Tallimustine lesions in cellular DNA are AT sequence-specific but not region-specific

Tallimustine (FCE 24517) is an AT-specific alkylating antitumor derivative of distamycin. This study examined levels of tallimustine lesions in intracellular DNA, their sequence- and region-specificity, and the long- range distribution of the drug binding motif. Tallimustine adducts in DNA converted to strand breaks by heating allowed the quantitation of drug lesions. In bulk DNA of intact human leukemia CEM cells, tallimustine formed 0.15 ± 0.04 and 0.64 ± 0.18 lesions/kbp at 5 and 50 μM, respectively. These lesions represent monoadducts as no interstrand cross-links or DNA- protein cross-links were detected. Tallimustine adducts in intracellularly treated DNA showed a general preference for sequences with T-tracts, suggesting a propensity for intrinsically bent motifs. Major drug-adducted sites identified by repetitive primer extension, included 5'-TTTTGPu-3' and 5'-TTTTGC-3' motif.

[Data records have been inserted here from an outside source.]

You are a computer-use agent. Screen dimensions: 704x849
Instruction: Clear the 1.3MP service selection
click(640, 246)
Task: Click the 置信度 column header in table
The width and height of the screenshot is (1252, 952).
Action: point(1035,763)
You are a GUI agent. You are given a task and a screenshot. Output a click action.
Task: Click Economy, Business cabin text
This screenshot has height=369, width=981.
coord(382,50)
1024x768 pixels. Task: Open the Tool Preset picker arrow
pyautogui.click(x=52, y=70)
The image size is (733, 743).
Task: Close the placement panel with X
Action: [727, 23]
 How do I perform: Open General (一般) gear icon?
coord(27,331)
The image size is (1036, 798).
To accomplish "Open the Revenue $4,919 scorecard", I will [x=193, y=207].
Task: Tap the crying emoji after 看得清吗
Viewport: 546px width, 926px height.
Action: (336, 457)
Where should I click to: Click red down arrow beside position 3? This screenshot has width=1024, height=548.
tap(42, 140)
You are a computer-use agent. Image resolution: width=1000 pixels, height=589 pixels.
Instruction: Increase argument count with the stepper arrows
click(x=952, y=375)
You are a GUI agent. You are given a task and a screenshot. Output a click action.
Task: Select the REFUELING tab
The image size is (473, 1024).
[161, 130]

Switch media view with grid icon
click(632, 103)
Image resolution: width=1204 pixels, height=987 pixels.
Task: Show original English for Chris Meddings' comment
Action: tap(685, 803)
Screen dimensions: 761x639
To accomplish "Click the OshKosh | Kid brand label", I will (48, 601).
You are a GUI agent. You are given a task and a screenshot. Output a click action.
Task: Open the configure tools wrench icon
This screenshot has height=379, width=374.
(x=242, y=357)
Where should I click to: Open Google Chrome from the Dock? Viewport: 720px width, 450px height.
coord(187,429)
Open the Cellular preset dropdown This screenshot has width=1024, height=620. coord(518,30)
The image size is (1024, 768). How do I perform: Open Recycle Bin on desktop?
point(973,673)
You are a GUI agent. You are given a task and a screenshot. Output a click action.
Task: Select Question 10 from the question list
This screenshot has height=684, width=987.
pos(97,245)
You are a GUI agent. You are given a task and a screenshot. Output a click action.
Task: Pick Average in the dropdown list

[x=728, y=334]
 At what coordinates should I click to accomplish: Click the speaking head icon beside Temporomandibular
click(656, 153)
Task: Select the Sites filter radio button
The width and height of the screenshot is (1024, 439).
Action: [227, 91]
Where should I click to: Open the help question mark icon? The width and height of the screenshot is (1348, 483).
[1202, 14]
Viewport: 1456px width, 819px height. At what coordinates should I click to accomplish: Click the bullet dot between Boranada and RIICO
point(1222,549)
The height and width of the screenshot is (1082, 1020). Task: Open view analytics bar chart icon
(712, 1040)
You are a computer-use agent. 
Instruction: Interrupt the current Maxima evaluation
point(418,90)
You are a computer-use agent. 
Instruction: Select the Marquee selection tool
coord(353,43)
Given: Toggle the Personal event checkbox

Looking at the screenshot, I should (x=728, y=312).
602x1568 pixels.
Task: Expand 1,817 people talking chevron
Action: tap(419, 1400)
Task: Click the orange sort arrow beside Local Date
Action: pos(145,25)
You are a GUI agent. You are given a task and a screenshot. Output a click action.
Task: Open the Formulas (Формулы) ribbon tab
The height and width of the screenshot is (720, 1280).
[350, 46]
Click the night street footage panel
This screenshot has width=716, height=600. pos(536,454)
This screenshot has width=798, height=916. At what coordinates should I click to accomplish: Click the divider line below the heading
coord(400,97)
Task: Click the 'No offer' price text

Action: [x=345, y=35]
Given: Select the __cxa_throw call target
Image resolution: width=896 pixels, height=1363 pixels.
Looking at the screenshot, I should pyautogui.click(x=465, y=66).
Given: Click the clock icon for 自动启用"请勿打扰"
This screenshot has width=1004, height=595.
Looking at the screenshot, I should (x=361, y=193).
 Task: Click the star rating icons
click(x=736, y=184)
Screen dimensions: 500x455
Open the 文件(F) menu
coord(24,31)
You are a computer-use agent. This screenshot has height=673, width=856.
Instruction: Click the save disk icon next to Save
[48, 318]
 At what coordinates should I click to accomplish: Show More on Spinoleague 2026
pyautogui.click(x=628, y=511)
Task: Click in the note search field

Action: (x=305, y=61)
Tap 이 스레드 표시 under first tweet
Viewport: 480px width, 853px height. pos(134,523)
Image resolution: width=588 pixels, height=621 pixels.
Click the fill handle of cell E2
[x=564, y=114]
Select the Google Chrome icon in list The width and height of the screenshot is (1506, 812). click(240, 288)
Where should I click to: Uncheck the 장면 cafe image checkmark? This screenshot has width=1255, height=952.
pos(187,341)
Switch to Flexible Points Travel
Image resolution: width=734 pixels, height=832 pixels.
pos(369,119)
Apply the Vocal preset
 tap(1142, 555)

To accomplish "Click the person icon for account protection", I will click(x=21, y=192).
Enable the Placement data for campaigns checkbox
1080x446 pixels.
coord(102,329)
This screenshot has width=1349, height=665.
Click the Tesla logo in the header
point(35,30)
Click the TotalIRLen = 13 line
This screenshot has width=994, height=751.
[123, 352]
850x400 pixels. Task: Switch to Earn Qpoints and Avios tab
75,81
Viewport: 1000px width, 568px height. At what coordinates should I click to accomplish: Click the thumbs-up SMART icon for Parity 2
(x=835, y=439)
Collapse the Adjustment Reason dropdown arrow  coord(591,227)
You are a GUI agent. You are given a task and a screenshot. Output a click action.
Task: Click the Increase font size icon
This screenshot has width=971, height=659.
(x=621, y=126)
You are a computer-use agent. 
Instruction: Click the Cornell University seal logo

Despite the high specificity at the nucleotide level, tallimustine did not differentiate among bulk DNA and three discrete AT-rich regions of genomic DNA examined by quantitative PCR stop assay with lesion frequencies ranging from 0.23 to 0.39 lesions/kbp at 25 μM drug. In comparisons of lesion frequencies and cytotoxicity, tallimustine adducts are ~50 times more lethal than relatively nonsequence specific cisplatin adducts but are > 100 times less lethal than lesions by an unrelated AT-specific drug, bizelesin. However, the 5'TTTTGPu-3' motifs targeted by tallimustine are relatively infrequent and scattered throughout the genome. In contrast, the motifs 5'-T(A/T)₄A-3' motifs targeted by bizelesin, while also infrequent, cluster in defined AT-rich islands. The lack of region- specificity may be the reason tallimustine adducts, despite high AT- specificity at the nucleotide level, are less lethal than region-specific bizelesin adducts.